Take the following steps to recover the PostgreSQL primary PVC.

  1. Stop all services to ensure data consistency during recovery.
    
    # Scale down HDP server
    kubectl scale statefulset <release_name>-hdpserver --replicas=0
    
    # Scale down PostgreSQL read replicas
    kubectl scale statefulset <release_name>-postgresql-read --replicas=0
    
    # Scale down PostgreSQL primary
    kubectl scale statefulset <release_name>-postgresql-primary --replicas=0
    
  2. Verify that all pods have been terminated.
    
    # Verify all pods are terminated
    kubectl get pods
    # Expected response: No running pods
    
  3. Restore the corrupted primary PVC by copying data from the read replica to the primary PVC.
    Note:
    • This operation will overwrite the data on the primary PVC. Before proceeding, you should be aware that you could lose data that exists only on the primary and not on the read replica.
    • You may either use a migration tool or manually copy the data directly from the read replica PVC to the primary PVC using Kubernetes Jobs.

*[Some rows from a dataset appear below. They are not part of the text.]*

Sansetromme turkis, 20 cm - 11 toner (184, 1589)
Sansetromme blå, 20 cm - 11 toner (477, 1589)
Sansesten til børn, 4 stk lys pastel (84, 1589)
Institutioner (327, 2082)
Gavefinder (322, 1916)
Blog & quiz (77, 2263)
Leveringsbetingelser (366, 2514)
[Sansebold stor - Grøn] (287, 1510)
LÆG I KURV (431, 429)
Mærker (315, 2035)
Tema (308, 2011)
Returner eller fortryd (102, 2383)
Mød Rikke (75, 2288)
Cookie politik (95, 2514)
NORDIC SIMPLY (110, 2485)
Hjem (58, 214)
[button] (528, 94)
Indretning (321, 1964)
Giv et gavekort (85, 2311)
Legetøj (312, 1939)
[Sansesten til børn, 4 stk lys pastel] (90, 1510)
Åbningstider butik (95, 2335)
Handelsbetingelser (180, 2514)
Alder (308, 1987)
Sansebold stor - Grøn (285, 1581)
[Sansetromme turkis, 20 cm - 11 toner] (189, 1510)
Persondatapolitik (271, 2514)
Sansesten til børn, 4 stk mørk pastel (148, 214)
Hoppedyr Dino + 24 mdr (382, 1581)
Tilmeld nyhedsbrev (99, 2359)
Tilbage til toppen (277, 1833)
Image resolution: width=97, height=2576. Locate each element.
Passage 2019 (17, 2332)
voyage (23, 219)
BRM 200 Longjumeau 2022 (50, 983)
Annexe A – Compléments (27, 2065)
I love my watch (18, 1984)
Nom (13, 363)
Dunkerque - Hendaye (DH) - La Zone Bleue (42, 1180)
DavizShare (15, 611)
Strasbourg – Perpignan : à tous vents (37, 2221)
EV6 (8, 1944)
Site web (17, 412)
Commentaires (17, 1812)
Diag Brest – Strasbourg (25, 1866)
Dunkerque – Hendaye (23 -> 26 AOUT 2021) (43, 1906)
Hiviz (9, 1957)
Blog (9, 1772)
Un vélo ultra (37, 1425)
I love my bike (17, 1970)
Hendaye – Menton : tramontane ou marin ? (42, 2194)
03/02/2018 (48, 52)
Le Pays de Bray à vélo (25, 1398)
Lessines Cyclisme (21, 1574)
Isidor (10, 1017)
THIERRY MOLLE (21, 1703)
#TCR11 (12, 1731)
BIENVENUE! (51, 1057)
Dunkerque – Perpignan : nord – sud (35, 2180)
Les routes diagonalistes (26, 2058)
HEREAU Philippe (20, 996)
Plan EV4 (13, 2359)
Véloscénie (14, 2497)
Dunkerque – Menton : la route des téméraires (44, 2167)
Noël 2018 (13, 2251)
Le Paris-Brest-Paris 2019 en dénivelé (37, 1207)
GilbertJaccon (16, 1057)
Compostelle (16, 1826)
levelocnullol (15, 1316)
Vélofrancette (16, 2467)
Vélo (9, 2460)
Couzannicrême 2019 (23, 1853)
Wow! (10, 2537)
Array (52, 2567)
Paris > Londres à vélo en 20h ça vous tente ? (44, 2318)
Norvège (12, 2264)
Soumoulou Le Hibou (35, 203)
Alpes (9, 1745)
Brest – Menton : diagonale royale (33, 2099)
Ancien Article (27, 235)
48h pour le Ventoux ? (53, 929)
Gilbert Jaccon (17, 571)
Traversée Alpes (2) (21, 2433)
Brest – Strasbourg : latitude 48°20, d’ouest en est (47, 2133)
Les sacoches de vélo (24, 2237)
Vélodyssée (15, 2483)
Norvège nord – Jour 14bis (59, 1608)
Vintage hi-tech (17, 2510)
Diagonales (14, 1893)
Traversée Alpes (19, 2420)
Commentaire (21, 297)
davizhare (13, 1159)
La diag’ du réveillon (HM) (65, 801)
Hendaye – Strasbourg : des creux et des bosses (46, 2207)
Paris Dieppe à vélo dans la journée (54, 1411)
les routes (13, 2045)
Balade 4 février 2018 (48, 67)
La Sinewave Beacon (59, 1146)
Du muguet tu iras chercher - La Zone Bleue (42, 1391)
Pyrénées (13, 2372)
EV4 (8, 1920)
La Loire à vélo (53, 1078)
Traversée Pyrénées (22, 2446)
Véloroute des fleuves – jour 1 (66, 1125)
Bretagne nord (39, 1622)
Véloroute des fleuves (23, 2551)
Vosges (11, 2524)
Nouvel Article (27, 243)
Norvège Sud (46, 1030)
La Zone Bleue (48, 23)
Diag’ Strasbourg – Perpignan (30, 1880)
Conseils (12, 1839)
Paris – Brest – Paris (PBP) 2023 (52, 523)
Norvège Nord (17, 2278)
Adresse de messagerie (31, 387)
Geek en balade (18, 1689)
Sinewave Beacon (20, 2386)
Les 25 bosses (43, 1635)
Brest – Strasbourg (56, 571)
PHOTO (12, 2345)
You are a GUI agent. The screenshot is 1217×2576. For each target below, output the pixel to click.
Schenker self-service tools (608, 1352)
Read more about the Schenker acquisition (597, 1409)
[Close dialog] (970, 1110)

  4. Restore services to an operational state by scaling up the StatefulSets.
    
    # Scale up PostgreSQL primary
    kubectl scale statefulset <release_name>-postgresql-primary --replicas=1
    
    # Scale up PostgreSQL read replicas
    kubectl scale statefulset <release_name>-postgresql-read --replicas=<number-of-replicas>
    
    # Scale up HDP server
    kubectl scale statefulset <release_name>-hdpserver --replicas=<number-of-replicas>
  5. Verify that the pods are up and running.
    
    # Check all pods are running
    kubectl get pods 
    
    # Verify PostgreSQL primary is operational
    kubectl exec -it <release_name>-postgresql-primary-0 -- psql -U postgres -c "SELECT version();"
    
    # Verify HDP connectivity
    kubectl exec <release_name>-hdpserver-0 -- curl -f <http://localhost:<port>/api/healthcheck>